[Opensim-users] Grid <-> Authentication Service

[Diva Canto]

dr scofield wrote: 
> that makes it rather easy for any of your UCI users to log in as any 
> other UCI user. if that's what you want, fine. were i a UCI user, i'd 
> not like that...
>
> if you were planning on using the password field as well, that is 
> going to require some additional code at the UCI authentication 
> service side as the password is not being send in the clear by as a 
> salted MD5 hash, so you'd have to generate those for all your UCI users.
>
>    cheers,
>    dirk
>
>
We will use passwords, of course, that's how authentications get done 
these days. We'll have to figure out how to handle the MD5 hash if the 
campus authentication service doesn't do it.

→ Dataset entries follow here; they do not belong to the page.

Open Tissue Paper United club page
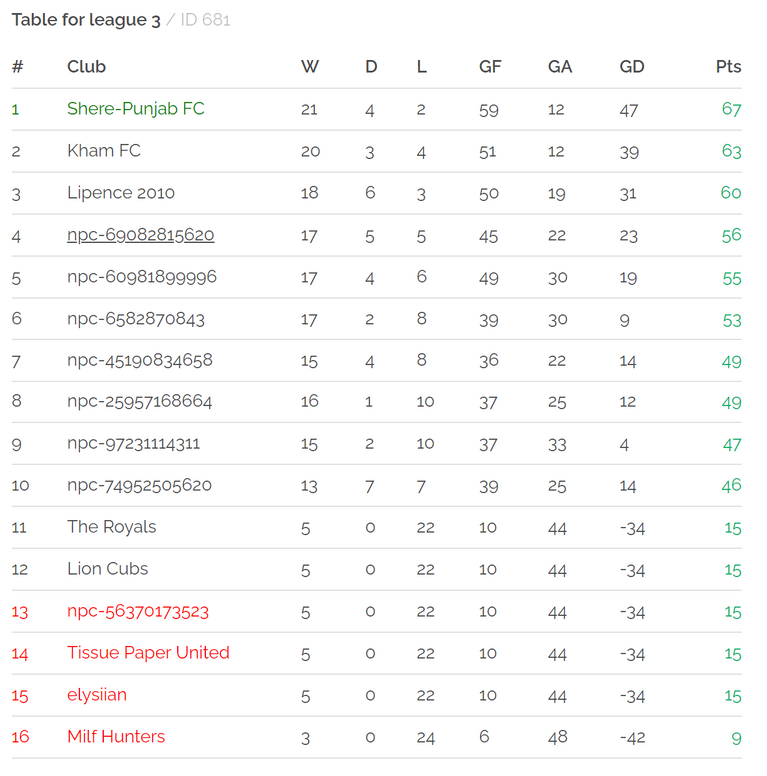 click(x=148, y=653)
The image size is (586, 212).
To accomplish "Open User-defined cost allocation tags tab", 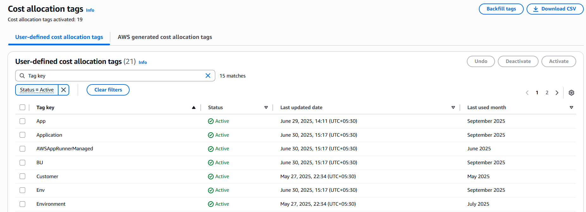I will [x=59, y=37].
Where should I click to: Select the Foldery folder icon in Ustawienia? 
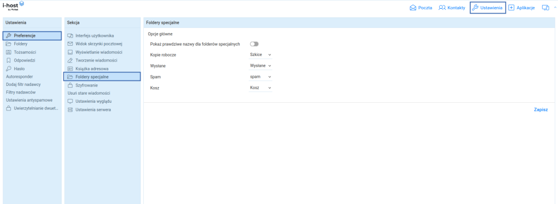(x=9, y=44)
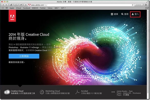Select the Creative Cloud product tab

click(20, 92)
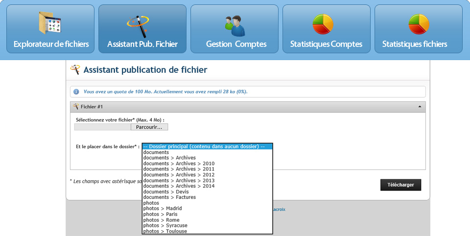Click the file path input field

[x=102, y=127]
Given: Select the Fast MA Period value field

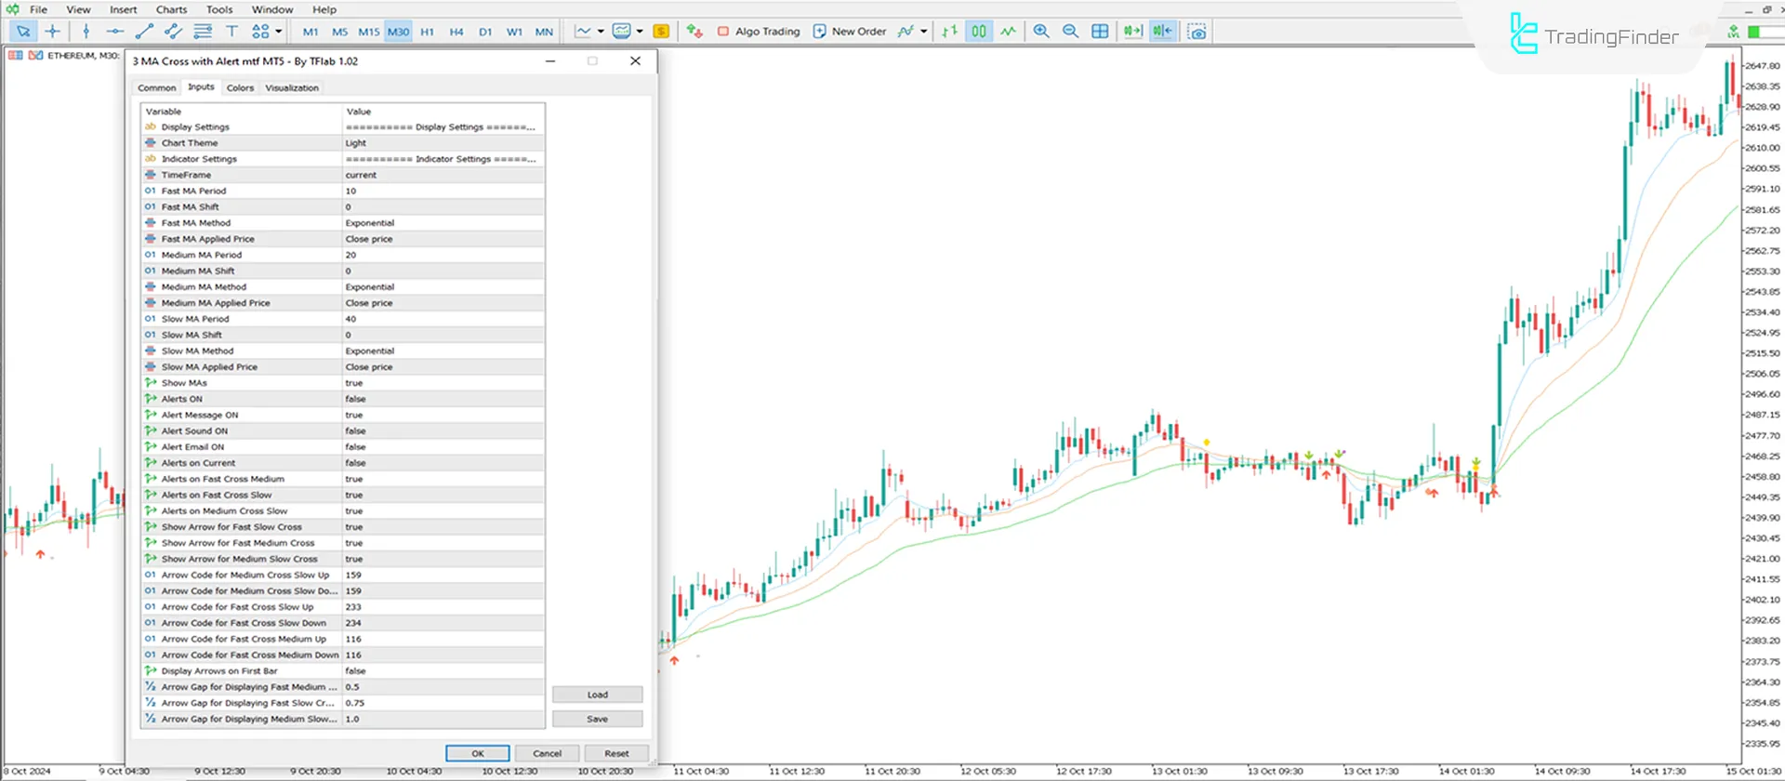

Of course, better would be 
if the credentials were entered at the site of the authentication 
service, which is how this usually works on the web: you want to login 
to your grades -> you're first redirected to the authentication service 
-> you come back to the grades system.

In any case, what I really want is to let everyone in, UCI and non-UCI, 
and properly ACL things -- just like what happens on the web. OpenSim 
still doesn't have permissions, so that probably won't be done now. But 
when it has permissions, that's what we will want. This whole idea of 
having un-interoperable domains of users, each grid with its own domain, 
is not going to scale to the kinds of things universities want to do 
with virtual worlds; it's a major step *back* from what we got 
accustomed with the Web. We want interoperable ID domains, interoperable 
inventory (storage) domains, gridless and intergrid sim-to-sim TPs, 
external exposure of data for search engines, and all kinds of good old 
web openness, properly ACLed -- that's very clear.